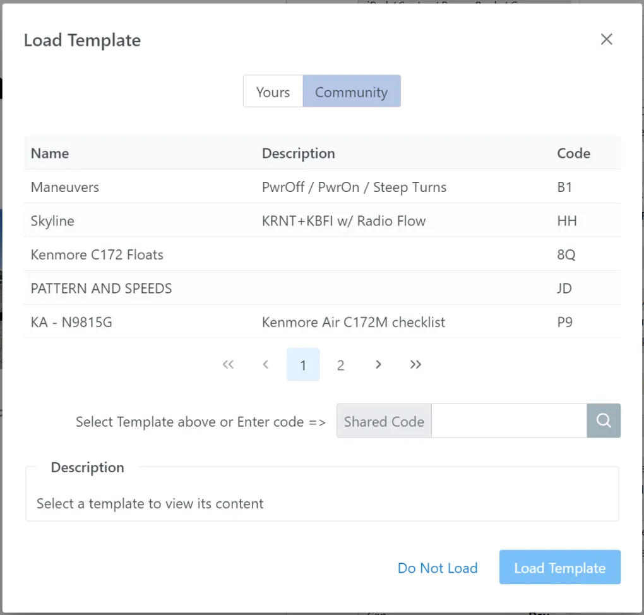Viewport: 644px width, 615px height.
Task: Pick the PATTERN AND SPEEDS template
Action: pyautogui.click(x=101, y=289)

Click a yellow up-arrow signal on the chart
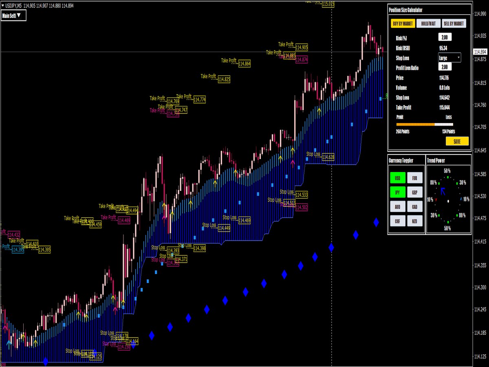pyautogui.click(x=292, y=149)
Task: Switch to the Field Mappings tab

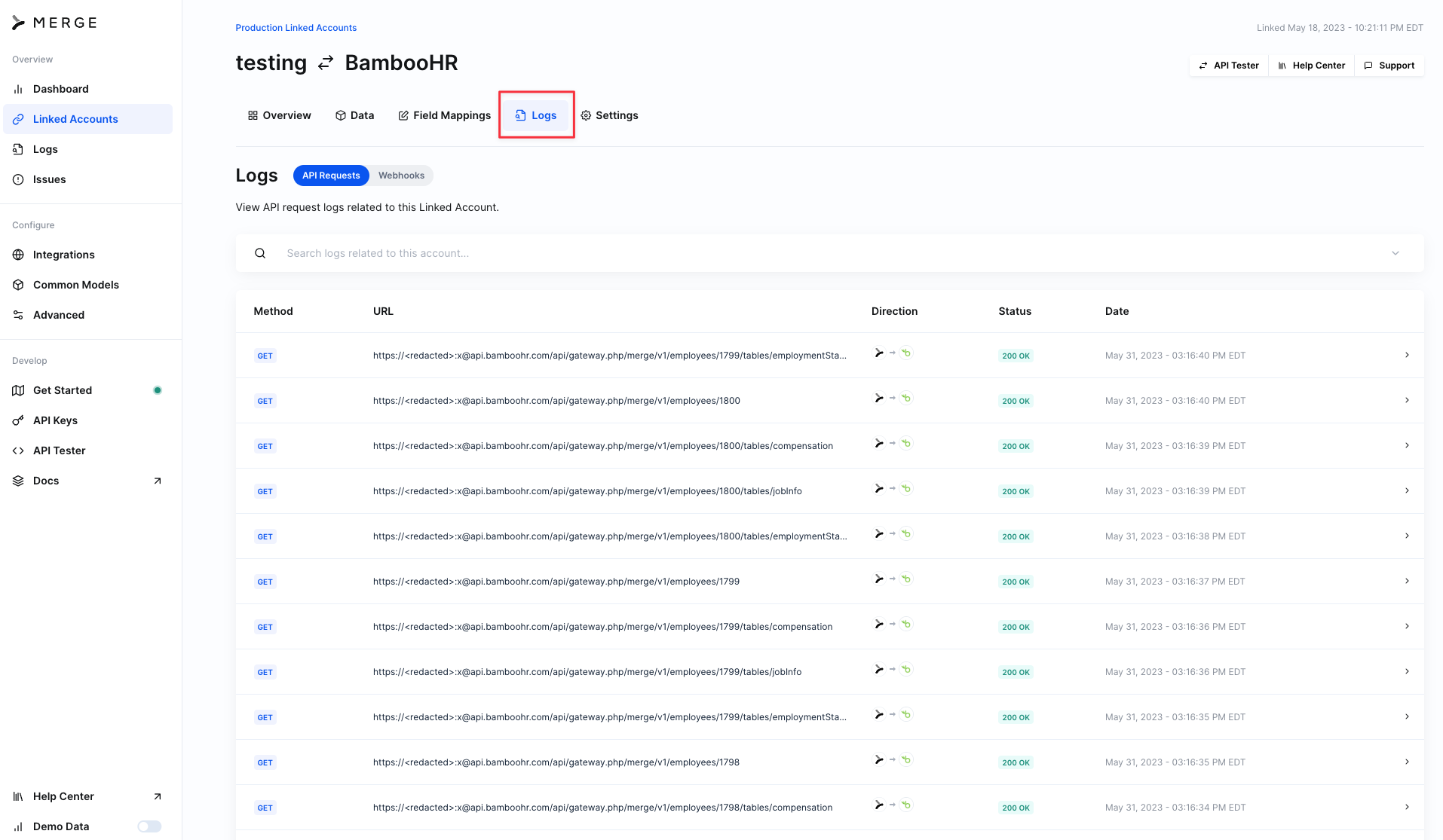Action: tap(444, 115)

- **Exercise**: Omit the pictures and retype exactly the lines from the one containing "Click a yellow up-arrow signal on the chart" through the end of the entries above.

- **Answer to the problem**:
Click a yellow up-arrow signal on the chart
pyautogui.click(x=292, y=149)
Task: Switch to the Field Mappings tab

Action: tap(444, 115)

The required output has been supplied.